-------- Data section --------

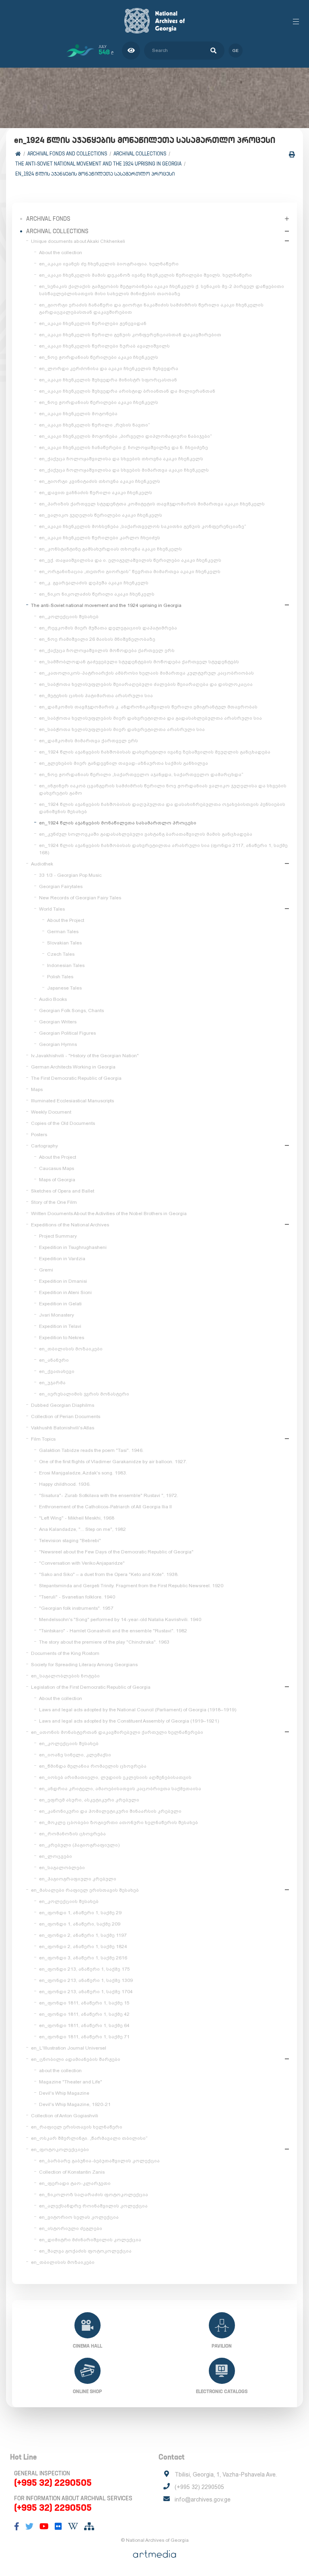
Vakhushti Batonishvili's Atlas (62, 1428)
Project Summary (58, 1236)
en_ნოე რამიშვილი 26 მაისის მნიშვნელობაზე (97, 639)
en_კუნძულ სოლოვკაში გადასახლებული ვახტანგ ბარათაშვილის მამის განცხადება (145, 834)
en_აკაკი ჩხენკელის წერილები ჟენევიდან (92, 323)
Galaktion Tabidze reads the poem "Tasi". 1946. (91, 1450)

--------
-------- Data section --------

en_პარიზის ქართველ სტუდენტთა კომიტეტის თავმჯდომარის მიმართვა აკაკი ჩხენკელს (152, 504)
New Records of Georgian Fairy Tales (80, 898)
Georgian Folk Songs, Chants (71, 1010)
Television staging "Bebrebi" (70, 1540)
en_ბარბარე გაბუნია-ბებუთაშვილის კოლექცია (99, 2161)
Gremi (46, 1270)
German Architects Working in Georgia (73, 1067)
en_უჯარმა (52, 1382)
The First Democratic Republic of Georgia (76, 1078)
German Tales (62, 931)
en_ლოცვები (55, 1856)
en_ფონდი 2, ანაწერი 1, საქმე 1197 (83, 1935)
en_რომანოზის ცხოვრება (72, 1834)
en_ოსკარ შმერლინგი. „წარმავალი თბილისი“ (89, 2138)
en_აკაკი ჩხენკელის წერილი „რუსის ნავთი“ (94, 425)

--------

Copy out each line of the data that has the word "Tales" in it.

▶ _Worked solution_
New Records of Georgian Fairy Tales (80, 898)
German Tales (62, 931)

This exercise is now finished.